## ENTRIES
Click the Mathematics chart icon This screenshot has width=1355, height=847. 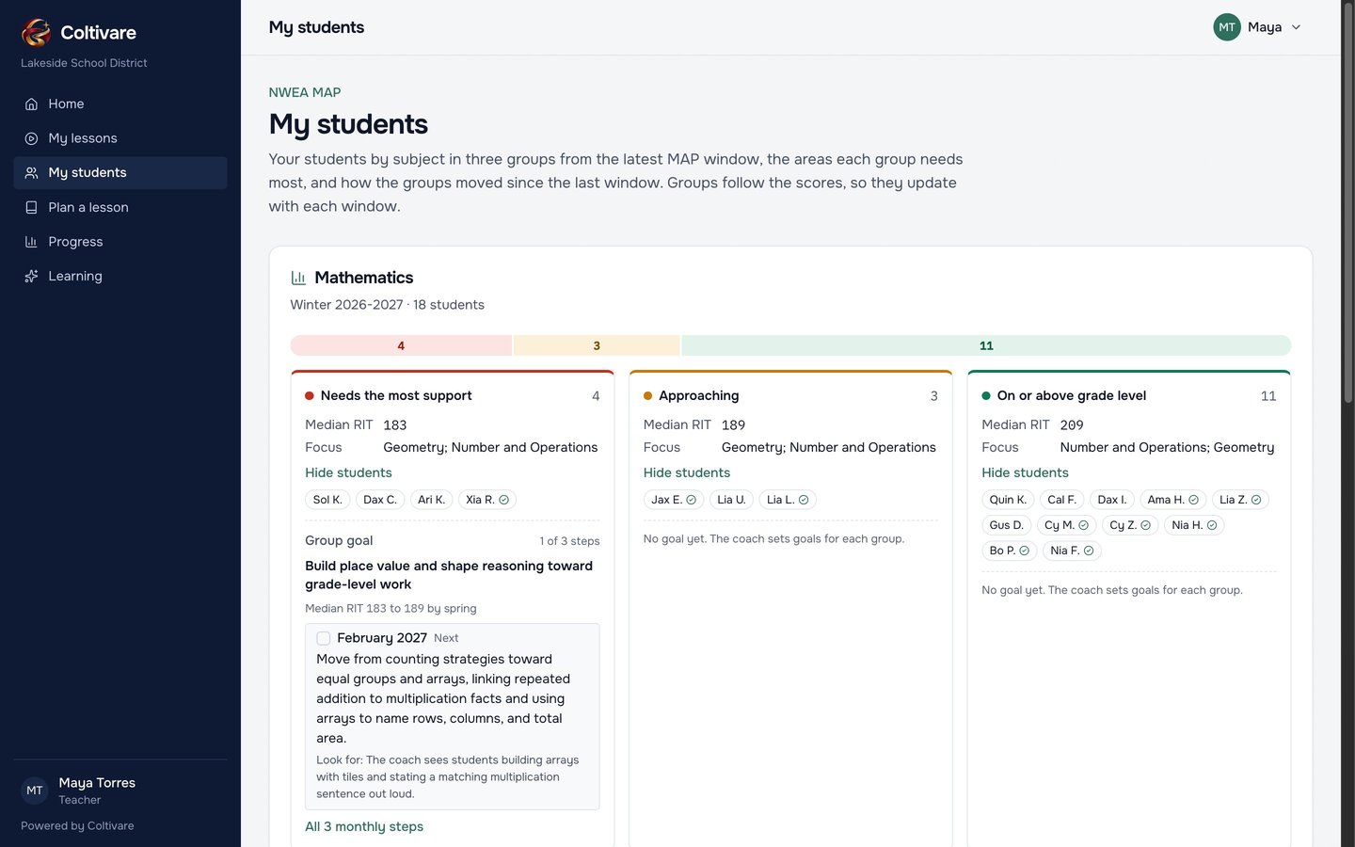coord(298,278)
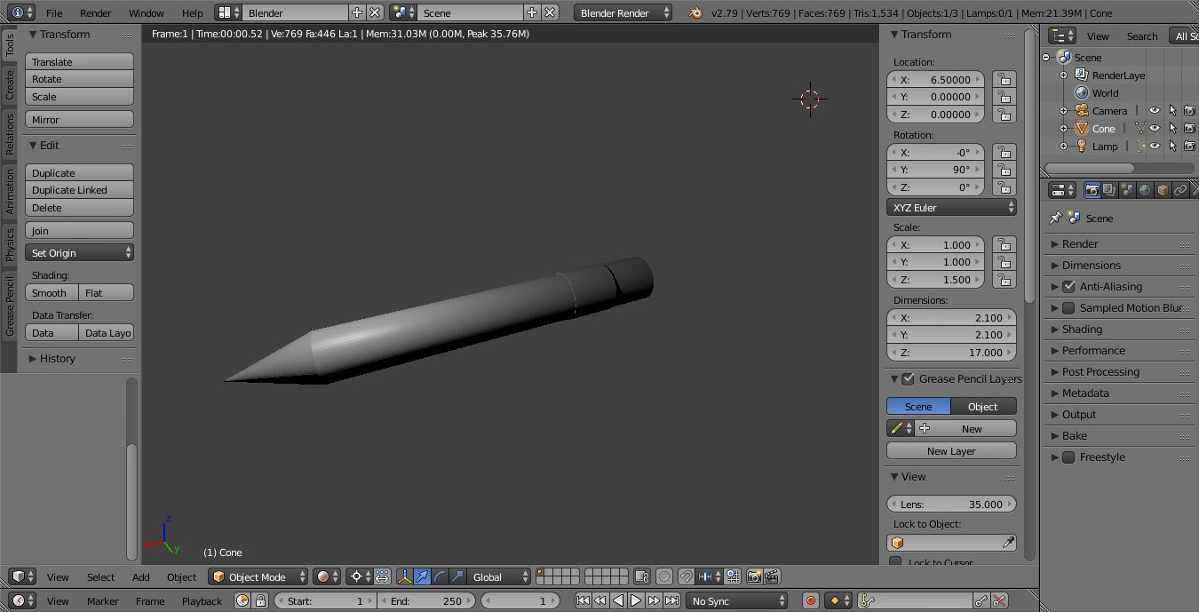Click the Smooth shading button
The width and height of the screenshot is (1199, 612).
(x=52, y=292)
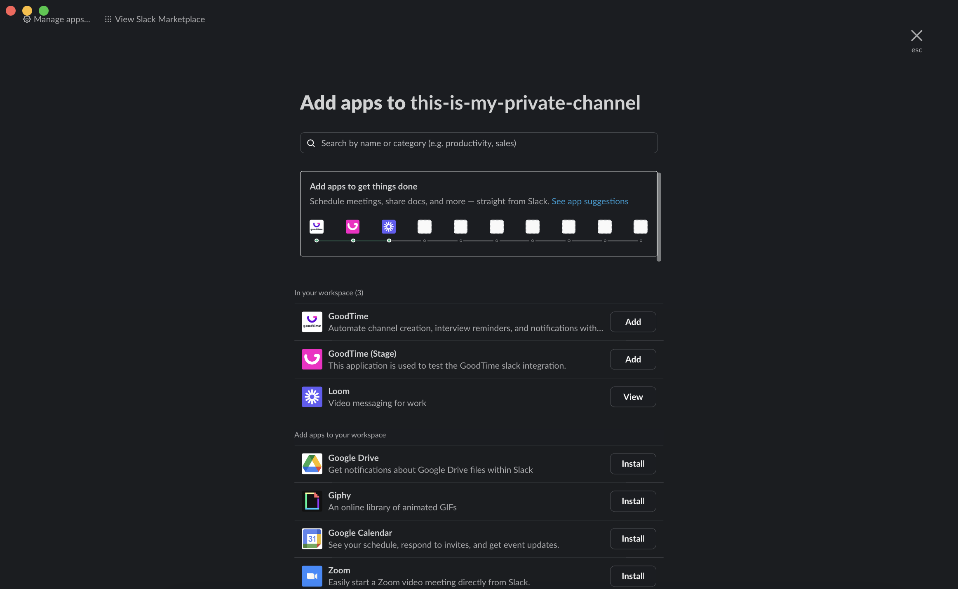Add GoodTime to the channel

point(632,322)
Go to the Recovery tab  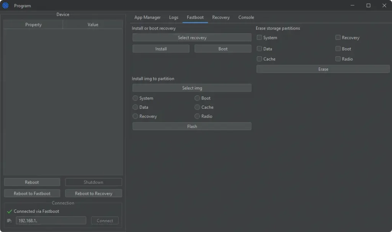click(x=221, y=17)
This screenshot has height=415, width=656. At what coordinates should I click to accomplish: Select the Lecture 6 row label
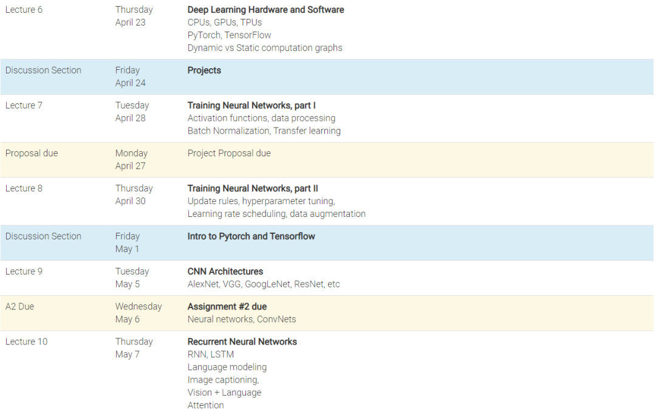(24, 10)
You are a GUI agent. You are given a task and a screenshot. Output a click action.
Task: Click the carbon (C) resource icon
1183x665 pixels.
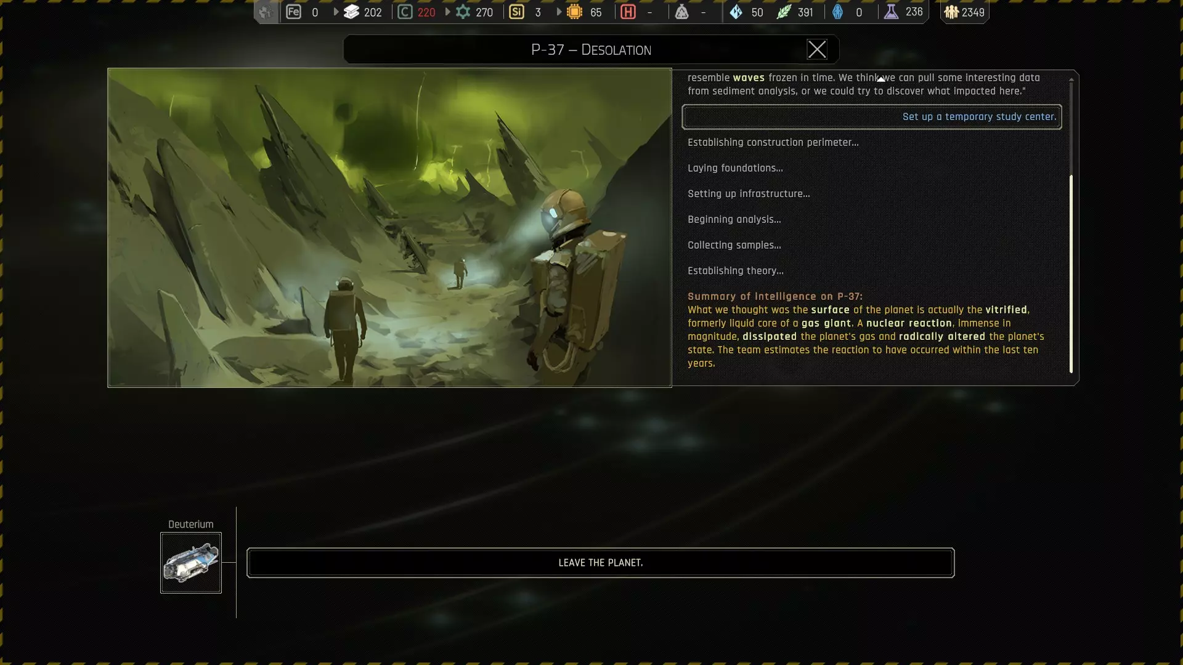point(405,12)
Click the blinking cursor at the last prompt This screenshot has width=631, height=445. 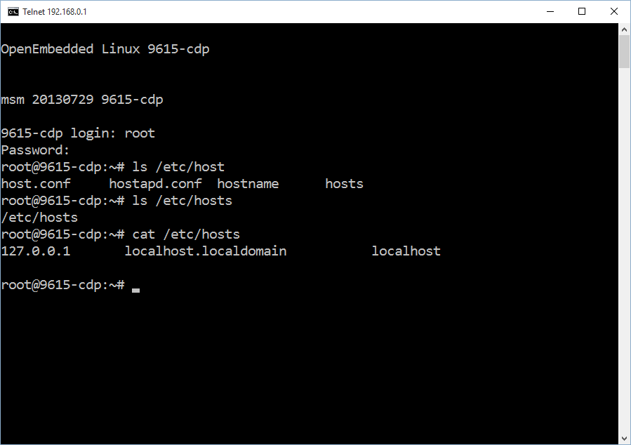click(135, 288)
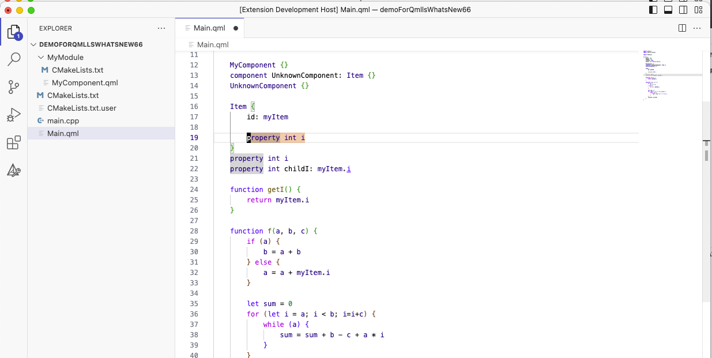The height and width of the screenshot is (358, 712).
Task: Open the Run and Debug view
Action: point(14,115)
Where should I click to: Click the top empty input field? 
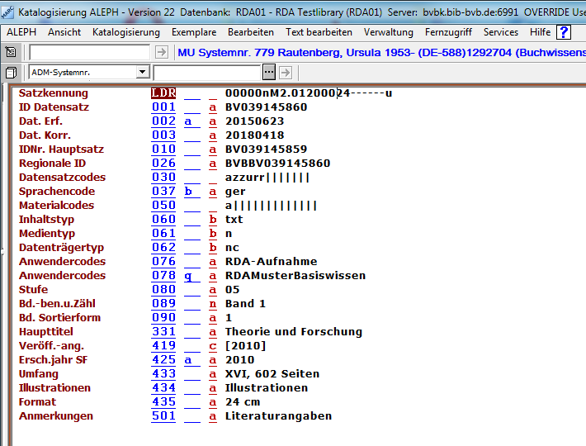point(92,52)
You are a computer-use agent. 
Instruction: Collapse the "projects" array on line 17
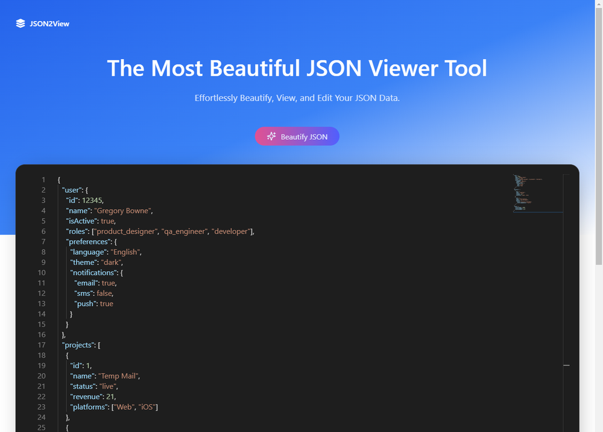(52, 345)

## SET TASK
Begin at the line that has "Where should I", stop at the end of the entries, and turn that stretch into a two-column CSV with the headers entry_text and answer. Give one row per entry, put each field in quotation marks with line breaks changed to spaces, and leave out the pictures.

## COMPLETE RESPONSE
entry_text,answer
"Where should I click to: Click the top empty input field?","point(92,52)"
"You are a computer-use agent. Instruction: Collapse the ""projects"" array on line 17","(52, 345)"